Pró-governo diz que arbitragem tirou a vitória do Bahia e expôs o Corinthians salvo pela tecnologia
Pró-governo diz que arbitragem tirou a vitória do Bahia e expôs o Corinthians salvo pela tecnologia
Bahia e Corinthians saíram da Fonte Nova com um 1 a 1 que valeu um ponto para cada lado, mas deixou muito mais ruído do que futebol.
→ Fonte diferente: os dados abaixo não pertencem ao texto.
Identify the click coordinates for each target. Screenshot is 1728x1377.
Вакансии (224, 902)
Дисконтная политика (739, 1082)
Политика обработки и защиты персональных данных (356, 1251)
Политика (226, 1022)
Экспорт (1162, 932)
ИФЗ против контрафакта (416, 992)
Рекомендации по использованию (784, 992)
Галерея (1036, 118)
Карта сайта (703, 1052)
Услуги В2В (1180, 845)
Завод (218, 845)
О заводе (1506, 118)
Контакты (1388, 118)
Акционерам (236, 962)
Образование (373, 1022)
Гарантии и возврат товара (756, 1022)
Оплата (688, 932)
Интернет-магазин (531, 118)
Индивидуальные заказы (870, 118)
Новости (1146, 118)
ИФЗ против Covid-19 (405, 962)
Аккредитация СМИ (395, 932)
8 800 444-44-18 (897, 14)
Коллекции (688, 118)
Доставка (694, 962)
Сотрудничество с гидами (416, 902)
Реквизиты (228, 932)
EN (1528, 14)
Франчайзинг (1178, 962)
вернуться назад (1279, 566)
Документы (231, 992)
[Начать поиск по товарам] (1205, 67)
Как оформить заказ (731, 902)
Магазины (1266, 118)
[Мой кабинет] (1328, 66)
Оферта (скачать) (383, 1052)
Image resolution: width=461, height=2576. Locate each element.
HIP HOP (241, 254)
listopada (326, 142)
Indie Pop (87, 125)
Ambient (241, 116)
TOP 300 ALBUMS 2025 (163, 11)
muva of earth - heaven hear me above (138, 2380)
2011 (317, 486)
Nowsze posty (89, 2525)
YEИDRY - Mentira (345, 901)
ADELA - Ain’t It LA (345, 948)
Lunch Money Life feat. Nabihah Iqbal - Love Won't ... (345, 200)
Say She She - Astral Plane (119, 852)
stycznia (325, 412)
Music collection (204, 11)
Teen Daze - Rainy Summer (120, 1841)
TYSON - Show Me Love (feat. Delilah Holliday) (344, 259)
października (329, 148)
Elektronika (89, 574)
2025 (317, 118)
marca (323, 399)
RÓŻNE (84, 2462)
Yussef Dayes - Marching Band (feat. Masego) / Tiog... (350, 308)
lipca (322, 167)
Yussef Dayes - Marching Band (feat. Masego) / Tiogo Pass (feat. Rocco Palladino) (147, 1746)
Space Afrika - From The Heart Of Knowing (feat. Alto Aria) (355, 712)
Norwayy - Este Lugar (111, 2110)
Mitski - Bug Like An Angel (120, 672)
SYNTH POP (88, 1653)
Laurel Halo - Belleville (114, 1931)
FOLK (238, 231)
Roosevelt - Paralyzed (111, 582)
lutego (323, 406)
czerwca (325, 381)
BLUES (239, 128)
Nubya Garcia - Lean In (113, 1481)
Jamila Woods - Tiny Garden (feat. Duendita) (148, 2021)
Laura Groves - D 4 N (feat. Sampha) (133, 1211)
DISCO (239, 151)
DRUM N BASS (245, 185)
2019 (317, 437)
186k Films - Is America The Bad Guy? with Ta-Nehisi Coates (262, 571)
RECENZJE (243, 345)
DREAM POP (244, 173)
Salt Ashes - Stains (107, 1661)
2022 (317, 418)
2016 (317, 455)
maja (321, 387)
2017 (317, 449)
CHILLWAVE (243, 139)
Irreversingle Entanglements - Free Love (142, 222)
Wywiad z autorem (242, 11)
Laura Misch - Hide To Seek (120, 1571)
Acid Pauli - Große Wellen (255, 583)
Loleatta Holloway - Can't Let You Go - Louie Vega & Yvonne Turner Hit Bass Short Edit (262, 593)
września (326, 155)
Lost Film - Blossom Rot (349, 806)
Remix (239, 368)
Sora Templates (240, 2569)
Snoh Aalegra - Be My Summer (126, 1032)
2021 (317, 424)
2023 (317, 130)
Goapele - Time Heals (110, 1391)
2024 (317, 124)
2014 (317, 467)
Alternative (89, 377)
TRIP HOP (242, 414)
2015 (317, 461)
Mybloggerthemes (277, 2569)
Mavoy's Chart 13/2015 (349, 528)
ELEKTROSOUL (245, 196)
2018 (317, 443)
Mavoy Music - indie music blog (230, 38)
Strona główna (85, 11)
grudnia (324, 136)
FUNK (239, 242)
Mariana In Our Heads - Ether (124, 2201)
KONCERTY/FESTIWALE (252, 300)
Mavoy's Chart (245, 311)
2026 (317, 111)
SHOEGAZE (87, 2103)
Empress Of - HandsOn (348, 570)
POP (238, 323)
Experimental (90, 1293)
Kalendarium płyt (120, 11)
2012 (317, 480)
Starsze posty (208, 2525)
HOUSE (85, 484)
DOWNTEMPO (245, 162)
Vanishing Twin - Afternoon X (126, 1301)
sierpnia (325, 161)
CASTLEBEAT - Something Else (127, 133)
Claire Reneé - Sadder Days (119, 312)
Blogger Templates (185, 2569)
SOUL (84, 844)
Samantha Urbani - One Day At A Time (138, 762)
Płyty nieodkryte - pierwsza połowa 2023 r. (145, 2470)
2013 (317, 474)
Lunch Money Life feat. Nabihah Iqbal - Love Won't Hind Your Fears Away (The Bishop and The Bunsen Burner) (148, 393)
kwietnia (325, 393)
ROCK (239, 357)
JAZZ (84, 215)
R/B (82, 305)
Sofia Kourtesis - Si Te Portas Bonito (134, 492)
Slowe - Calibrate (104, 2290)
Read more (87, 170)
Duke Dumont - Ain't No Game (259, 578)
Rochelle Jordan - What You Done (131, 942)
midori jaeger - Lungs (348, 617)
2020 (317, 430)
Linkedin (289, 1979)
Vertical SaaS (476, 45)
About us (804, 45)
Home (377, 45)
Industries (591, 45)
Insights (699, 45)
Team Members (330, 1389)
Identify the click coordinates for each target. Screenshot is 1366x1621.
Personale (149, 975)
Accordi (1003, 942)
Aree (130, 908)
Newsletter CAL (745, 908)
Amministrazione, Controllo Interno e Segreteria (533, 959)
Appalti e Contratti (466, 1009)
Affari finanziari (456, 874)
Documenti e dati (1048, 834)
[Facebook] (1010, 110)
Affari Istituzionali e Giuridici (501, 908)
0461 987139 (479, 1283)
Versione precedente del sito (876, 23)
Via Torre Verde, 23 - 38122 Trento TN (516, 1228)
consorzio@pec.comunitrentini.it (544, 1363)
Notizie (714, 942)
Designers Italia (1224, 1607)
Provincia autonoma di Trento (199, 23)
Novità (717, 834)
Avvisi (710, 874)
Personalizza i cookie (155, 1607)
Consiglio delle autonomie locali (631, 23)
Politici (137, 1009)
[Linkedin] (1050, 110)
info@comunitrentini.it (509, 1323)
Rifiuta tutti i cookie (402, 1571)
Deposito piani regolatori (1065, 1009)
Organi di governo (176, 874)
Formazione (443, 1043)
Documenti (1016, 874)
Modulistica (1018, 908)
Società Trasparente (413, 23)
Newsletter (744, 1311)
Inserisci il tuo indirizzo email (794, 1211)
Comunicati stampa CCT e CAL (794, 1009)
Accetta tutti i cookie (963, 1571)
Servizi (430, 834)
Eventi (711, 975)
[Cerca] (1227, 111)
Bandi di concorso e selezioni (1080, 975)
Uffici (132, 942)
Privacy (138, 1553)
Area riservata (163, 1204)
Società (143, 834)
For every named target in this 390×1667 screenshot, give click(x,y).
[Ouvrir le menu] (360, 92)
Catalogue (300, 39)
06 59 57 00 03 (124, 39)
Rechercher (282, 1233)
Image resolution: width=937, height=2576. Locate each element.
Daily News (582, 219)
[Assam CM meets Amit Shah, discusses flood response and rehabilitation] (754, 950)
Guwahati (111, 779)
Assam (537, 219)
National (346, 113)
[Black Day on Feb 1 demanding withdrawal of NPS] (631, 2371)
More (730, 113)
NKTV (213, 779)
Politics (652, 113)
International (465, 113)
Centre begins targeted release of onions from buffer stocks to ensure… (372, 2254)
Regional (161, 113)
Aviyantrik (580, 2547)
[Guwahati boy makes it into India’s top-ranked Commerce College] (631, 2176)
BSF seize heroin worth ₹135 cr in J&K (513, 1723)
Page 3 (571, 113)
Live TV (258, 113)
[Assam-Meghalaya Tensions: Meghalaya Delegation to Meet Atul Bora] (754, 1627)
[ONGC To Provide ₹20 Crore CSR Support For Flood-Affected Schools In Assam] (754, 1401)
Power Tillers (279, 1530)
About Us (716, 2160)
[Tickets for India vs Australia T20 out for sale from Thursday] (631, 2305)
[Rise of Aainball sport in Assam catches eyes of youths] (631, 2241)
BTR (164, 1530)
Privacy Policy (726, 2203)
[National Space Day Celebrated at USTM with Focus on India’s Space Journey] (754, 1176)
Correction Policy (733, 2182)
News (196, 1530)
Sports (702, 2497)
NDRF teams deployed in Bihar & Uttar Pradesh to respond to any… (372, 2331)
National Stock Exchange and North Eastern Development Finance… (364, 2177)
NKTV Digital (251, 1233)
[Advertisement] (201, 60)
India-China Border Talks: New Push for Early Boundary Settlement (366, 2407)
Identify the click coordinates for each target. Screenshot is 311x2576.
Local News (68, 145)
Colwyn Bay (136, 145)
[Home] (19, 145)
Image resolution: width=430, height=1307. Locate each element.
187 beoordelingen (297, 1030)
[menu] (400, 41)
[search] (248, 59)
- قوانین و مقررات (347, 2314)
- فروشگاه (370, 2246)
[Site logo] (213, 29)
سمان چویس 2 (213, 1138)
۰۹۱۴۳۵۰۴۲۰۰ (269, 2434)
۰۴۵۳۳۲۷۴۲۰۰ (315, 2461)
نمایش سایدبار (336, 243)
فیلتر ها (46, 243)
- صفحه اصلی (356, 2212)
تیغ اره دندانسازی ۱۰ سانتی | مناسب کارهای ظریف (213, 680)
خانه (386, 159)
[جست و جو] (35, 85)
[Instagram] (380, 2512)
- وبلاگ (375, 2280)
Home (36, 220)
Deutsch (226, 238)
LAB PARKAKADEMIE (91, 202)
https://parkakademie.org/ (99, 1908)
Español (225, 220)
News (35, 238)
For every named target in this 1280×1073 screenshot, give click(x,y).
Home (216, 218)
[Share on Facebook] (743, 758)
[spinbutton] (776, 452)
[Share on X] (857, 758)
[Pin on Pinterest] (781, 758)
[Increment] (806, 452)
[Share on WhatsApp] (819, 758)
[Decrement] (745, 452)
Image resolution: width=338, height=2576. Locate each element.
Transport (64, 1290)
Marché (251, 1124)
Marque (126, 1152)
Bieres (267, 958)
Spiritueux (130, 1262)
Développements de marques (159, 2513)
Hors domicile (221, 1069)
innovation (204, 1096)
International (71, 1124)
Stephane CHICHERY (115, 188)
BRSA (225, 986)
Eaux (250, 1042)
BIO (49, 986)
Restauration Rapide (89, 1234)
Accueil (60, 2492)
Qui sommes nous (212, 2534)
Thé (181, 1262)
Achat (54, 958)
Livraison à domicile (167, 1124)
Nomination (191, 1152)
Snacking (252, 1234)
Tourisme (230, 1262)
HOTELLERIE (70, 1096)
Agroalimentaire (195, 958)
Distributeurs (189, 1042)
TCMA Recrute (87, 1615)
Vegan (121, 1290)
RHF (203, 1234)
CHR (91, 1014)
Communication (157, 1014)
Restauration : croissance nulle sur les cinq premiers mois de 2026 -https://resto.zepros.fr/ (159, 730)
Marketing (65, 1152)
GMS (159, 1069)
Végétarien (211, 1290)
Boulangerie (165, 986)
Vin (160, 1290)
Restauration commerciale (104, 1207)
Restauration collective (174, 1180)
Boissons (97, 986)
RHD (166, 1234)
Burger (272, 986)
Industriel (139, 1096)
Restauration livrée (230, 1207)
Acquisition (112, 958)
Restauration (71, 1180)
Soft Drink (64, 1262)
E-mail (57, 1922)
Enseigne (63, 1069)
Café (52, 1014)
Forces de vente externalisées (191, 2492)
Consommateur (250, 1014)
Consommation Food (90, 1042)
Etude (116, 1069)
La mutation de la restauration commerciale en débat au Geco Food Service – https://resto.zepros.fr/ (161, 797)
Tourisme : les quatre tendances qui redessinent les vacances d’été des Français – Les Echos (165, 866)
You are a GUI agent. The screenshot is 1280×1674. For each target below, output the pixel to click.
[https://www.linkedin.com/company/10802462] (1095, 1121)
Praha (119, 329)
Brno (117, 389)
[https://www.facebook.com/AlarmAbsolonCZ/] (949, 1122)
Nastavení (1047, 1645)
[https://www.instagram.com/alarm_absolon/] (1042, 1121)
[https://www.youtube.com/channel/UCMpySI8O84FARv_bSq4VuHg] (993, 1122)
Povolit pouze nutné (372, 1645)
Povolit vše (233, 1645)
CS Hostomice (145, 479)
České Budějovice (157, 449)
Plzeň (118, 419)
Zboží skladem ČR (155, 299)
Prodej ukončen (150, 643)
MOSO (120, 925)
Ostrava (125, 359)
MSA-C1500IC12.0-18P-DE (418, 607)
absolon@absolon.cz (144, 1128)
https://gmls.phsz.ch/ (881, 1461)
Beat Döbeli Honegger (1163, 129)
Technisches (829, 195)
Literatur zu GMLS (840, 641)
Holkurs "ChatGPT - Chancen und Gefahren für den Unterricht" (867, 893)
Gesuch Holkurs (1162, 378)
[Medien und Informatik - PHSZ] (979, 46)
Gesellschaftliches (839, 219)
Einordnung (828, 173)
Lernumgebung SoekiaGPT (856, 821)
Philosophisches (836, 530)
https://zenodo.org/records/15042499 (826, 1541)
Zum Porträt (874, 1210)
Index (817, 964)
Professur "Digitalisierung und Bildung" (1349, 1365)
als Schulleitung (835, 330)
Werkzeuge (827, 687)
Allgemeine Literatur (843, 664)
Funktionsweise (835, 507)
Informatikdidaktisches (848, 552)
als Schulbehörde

O placar ficou pequeno diante de um jogo travado por interrupções, três gols anulados e uma arbitragem que virou protagonista.
Na leitura mais dura sobre a tarde em Salvador, o Bahia foi quem jogou mais e esbarrou menos no rival do que no apito. O time de Rogério Ceni pressionou, empurrou o Corinthians para trás e viu a nova tecnologia entrar em cena pela primeira vez no Brasileirão para invalidar um gol por impedimento semiautomático. Outro lance decisivo veio na interpretação do árbitro Ramon Abatti Abel, que marcou falta antes de mais um gol de Alejo Véliz.
É aí que as narrativas se separam. De um lado, prevalece a ideia de que o Corinthians foi “salvo por nova tecnologia e impedimentos” e arrancou um empate quase em modo sobrevivência. De outro, o fato bruto é que as decisões anuladas seguiram a regra do jogo, ainda que tenham incendiado a arquibancada e o banco baiano. Até na cobertura mais neutra, a partida aparece definida pelos três gols invalidados e pela pouca fluidez.
Ceni não tentou dourar a pílula. Disse que o árbitro “estragou o jogo” e atacou tanto a condução da partida quanto a anulação de um dos gols do Bahia. Em outra versão da mesma crítica, o treinador foi ainda mais explícito: “Para mim foi gol legal… ele estragou o jogo, condicionou o Corinthians a gastar o tempo no primeiro tempo. Arbitragem bem ruim”.
No fim, o empate resume duas verdades que conviveram mal: o Corinthians foi eficiente no pouco que criou, abrindo o placar com Angileri, enquanto o Bahia produziu mais, empatou com David Duarte e saiu com a sensação de que poderia — ou deveria — ter vencido.